After a few minutes, I stepped out of the bathroom and looked around. The messes were all still there. In fact, more messes had been made while the boys conducted “science experiments” in the middle of the kitchen floor. The house was still a loud mixture of whining, tantrums, laughter, and dogs barking. Marker stains were still on the furniture. The wine glasses still had water spots and didn’t match.
But, in that moment, I realized that this is my life – loud, unpredictable, messy, and mismatched. And, as much as it might not always conform to the should’s, I wouldn’t want it to be any other way. Why was I trying to turn it into something other than what it is? Why was I trying to pretend that it is something that it is not?
There is much that I don’t know and much that I have yet to learn, but I know this much to be true: Life isn’t a highlight reel, and Home isn’t a Pottery Barn catalog.
I know this; really, I do. But sometimes knowing a truth and living a truth are two very different things. Admittedly, I am still working on living this truth even though I absolutely know this truth deep in my core and with every fiber of my being.
But I’m trying to live what I know.
I am trying to stop focusing on what should be, and more on what is and what can be.

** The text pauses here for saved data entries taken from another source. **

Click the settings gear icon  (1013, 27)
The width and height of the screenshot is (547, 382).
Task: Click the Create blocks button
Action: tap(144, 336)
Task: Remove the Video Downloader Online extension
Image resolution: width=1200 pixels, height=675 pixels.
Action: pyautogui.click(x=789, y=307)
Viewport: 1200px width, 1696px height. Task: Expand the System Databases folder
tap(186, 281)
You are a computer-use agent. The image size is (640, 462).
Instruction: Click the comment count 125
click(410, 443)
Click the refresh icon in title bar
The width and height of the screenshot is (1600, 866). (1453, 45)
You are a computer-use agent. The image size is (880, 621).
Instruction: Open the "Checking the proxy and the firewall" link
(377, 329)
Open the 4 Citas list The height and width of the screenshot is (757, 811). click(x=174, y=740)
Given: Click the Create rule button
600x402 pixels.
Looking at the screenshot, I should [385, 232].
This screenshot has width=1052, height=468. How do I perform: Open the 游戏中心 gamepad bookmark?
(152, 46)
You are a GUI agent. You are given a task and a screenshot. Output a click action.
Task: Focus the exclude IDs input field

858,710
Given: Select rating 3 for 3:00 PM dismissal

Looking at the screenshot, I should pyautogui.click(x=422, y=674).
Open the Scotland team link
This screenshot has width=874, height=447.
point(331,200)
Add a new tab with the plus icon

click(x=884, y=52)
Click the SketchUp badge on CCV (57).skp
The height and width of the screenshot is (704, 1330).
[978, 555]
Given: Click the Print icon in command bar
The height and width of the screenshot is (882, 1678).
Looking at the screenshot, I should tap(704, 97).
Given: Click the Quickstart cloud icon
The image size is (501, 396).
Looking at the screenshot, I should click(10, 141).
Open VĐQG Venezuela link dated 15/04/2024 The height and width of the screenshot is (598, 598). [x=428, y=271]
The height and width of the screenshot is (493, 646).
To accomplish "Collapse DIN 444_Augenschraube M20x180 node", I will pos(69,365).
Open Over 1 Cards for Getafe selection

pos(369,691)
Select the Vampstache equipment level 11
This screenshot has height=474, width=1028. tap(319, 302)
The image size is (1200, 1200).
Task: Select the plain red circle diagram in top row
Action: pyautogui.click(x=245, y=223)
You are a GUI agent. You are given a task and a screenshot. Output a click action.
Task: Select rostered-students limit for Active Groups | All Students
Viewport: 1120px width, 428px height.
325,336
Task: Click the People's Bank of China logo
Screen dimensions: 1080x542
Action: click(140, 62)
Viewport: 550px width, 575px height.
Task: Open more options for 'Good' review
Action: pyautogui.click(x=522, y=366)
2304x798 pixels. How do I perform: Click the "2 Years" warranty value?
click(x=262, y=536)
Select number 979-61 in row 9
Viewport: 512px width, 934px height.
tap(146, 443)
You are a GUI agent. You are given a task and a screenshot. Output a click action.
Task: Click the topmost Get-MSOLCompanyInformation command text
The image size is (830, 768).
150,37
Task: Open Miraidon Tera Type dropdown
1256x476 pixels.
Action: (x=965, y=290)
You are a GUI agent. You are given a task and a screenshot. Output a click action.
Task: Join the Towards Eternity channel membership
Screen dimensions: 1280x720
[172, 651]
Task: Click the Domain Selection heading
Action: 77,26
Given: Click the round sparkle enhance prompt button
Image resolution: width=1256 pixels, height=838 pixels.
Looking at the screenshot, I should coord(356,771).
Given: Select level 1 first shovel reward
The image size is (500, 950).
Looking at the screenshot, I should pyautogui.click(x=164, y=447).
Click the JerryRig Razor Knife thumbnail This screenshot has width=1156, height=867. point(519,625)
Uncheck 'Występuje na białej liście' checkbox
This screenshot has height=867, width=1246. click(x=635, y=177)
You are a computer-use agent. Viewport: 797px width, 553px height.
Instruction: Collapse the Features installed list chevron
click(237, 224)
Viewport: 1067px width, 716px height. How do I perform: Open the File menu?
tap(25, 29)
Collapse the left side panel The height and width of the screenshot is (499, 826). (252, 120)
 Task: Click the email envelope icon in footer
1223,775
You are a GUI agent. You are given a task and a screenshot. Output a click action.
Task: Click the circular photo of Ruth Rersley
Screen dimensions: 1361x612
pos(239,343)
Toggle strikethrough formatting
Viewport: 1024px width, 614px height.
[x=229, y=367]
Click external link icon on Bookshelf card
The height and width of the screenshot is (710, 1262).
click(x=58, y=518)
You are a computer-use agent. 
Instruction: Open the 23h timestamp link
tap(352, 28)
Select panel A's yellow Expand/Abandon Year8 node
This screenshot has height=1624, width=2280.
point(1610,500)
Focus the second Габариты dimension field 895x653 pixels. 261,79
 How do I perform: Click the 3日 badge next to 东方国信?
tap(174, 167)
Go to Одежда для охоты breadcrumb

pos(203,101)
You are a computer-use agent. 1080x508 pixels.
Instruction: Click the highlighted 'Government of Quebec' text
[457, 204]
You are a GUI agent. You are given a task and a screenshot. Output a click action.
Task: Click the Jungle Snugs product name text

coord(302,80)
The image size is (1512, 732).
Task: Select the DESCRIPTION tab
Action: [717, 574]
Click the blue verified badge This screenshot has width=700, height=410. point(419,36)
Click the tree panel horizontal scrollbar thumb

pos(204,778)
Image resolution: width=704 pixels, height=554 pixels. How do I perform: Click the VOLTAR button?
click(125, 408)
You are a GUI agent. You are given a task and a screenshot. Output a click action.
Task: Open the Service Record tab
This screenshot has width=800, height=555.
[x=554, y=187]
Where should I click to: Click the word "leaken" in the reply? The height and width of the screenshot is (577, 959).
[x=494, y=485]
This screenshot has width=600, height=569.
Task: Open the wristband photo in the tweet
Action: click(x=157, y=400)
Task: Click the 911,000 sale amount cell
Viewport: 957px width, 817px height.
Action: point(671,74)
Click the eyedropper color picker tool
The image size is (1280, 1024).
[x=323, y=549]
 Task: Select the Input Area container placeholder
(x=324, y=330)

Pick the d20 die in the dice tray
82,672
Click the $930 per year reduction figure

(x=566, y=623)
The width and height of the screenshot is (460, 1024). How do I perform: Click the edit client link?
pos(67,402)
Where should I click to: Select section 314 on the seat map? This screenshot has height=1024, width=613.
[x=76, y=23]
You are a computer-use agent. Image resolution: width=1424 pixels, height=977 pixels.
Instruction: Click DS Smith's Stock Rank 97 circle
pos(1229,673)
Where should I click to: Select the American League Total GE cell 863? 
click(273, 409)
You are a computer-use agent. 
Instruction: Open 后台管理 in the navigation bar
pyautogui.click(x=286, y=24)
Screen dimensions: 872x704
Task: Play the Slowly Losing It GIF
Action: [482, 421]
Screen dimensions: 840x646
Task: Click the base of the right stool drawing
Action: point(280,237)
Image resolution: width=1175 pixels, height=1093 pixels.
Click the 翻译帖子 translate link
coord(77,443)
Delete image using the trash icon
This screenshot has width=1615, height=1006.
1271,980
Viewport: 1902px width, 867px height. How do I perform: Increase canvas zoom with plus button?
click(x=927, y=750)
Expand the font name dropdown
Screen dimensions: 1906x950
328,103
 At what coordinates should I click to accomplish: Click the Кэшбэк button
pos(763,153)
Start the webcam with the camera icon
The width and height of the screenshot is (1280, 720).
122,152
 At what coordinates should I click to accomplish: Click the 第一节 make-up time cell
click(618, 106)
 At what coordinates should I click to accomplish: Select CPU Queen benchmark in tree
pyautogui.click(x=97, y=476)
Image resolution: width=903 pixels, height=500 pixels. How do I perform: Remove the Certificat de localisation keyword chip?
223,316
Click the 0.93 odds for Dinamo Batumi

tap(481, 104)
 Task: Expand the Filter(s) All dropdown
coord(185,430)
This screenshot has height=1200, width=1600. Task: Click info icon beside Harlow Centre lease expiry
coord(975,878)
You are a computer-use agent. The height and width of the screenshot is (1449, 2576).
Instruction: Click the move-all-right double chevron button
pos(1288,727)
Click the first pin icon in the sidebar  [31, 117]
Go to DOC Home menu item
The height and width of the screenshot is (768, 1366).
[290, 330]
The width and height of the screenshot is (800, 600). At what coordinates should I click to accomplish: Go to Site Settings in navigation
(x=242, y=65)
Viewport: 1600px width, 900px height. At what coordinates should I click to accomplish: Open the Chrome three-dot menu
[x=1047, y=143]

I am trying to stop pretending that life should be a merry-go-round, that it is anything other than a roller coaster of highs and lows, laughter and tears, highlights and outtakes. And I am trying to stop perpetuating the illusion that a home should look like a glossy magazine cover, that it is anything other than a sanctuary of comfortable chaos.
I am trying to care less about marker stains and messes, and more about having adventures and creating memories. Less about predictability, and more about flexibility. Less about all the insignificant things that might be going wrong, and more about all the important things that are going so very right.
I am trying to live what I know.
The truth is that life isn’t always smooth and predictable, with clean lines and easy plans; it is often messy and chaotic, loud and frustrating. I am trying to live this truth, as much as I know it.
Sometimes I fail miserably in a heap of tears and silent screams in the bathroom.
But I am trying to live what I know.
And sometimes, sometimes, I’m actually able to take a deep breath, shrug my shoulders at the stained furniture, marvel at the energy inside the tantrums, and appreciate the beauty within all the clutter and noise.
And that is definitely something worth celebrating – preferably with some wine in one of my mismatched, water-spotted wineglasses.
Do you think living the truth is harder than knowing the truth?